The Calouste Gulbenkian Foundation in Iraq, 1957-1973

As part of the Calouste Gulbenkian Museum’s programmed cycle, the exhibition Art and Architecture between Lisbon and and Baghdad uses the Cultural Week of 1966 and the Iraqi art collection gathered at that time as the central axis for a reflection on the importance of the Foundation’s development aid strategy of the time, not only for a country that was seeking to modernise itself but also for the nascent institution in its quest for international affirmation, in particular in the Middle East. A selection of art works – many never before shown in Portugal – and original documents from the Gulbenkian Archives will illustrate the organisation and realisation of the Cultural Week, the formation of the Iraqi art section of the Foundation’s Modern Collection and the planning, design and construction of the Gulbenkian Modern Art Centre and the Al-Shaab Stadium in Baghdad,1 all of which became key elements of the Foundation’s ‘soft power’ strategic diplomacy and testimony to a period of intense cultural, artistic, architectural and technological exchange between Portugal and Iraq.
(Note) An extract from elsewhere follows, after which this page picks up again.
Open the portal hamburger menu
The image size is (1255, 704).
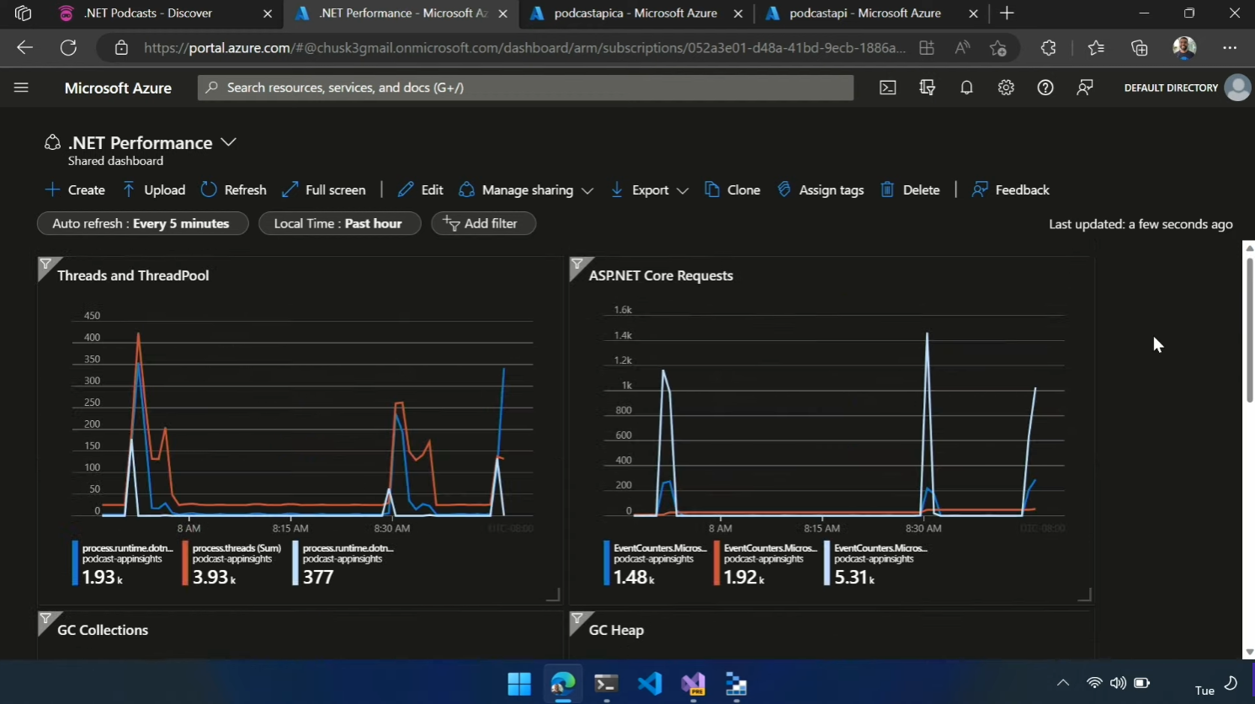point(21,88)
The project is promoted by the Calouste Gulbenkian Museum and the Gulbenkian Archives and Art Library, with the support of the Grants Department.

  • 1. After the Iraqi Republican Revolution of 1958, the resultant government commissioned two parallel projects for two great Stadiums in Baghdad, with similar complementary features: one to the Swiss architect Le Corbusier – who had developed a previous project (1955-1958) for the monarch Faisal II –, continuously designed in his Paris studio until his death in 1965; another to the Calouste Gulbenkian Foundation, in Lisbon, entirely funded and supervised by this institution, and designed by two prominent Portuguese architects at the time: F. Keil do Amaral and Carlos M. Ramos. Facing a progressive administrative and financial chaos in the country, the Iraqi authorities opted for the Gulbenkian Foundation’s solution – built between 1962-1965 and inaugurated in 1966, after an intriguing diplomatic process -, postponing Le Corbusier’s proposals yet without breaking their contract with him. This essay presents an explanation for this mysterious “affair” based on a recent research conducted at the Presidency Archive of the Calouste Gulbenkian Foundation, but also at the Canadian Centre for Architecture (CCA) where different documents reveal the continuous mismatch between Le Corbusier’s will and the Iraqi authorities procedures.